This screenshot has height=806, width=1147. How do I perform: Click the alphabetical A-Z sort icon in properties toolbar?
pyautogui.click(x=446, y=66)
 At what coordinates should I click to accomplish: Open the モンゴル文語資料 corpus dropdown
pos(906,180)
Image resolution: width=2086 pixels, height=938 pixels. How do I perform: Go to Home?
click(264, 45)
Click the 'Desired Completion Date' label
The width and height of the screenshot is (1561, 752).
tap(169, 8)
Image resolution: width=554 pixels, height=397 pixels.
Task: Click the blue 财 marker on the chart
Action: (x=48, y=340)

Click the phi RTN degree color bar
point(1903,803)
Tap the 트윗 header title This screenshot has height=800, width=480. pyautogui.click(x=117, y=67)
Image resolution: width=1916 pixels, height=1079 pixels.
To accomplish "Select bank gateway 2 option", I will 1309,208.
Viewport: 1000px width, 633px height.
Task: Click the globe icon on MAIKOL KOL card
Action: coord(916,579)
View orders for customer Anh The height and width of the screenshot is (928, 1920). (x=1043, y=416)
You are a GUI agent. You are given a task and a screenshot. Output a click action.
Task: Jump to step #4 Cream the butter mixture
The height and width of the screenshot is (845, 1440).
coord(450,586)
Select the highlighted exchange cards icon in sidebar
***
__WHAT THIS TASK INVOLVES__:
Change "butter mixture" to "egg mixture" in the lines from the one containing "You are a GUI" through the end of the entries, and write out only those lines with everything else left the same.

__EXPECTED OUTPUT__:
You are a GUI agent. You are given a task and a screenshot. Output a click action.
Task: Jump to step #4 Cream the egg mixture
The height and width of the screenshot is (845, 1440).
coord(450,586)
Select the highlighted exchange cards icon in sidebar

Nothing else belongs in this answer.